Este material propone una serie de recomendaciones para hacerle frente a los hostigamientos: propone identificar las agresiones, registrar la evidencia a través de capturas de pantalla, reportarlas a las redes, bloquear a los agresores, denunciar de manera formal o informal. Al mismo tiempo, incentiva a brindar apoyo a quienes estén sufriendo acoso a través de la creación de espacios seguros de escucha, ayudarles a registrar los detalles del ataque y los perfiles de los agresores.
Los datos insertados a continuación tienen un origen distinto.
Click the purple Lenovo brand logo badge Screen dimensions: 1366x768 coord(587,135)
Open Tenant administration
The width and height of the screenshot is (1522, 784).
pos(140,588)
“Es realmente grave y creo que el primer paso es dejar de subestimar este tipo de ataques y empezar a ponerlos en valor, a hablarnos entre nosotras”, declara Alcaraz. Para la periodista se trata de un problema estructural, que exige pensar en procesos colectivos y dar respuestas en términos de organización. “En ese camino estamos, reforzando nuestra seguridad y pensando estratégicamente cómo abordar estos ataques porque, lamentablemente, las plataformas no brindan soluciones. Quienes sí lo hacen son otras redes feministas y compañeras que saben mucho sobre estos temas”, concluye Alcaraz.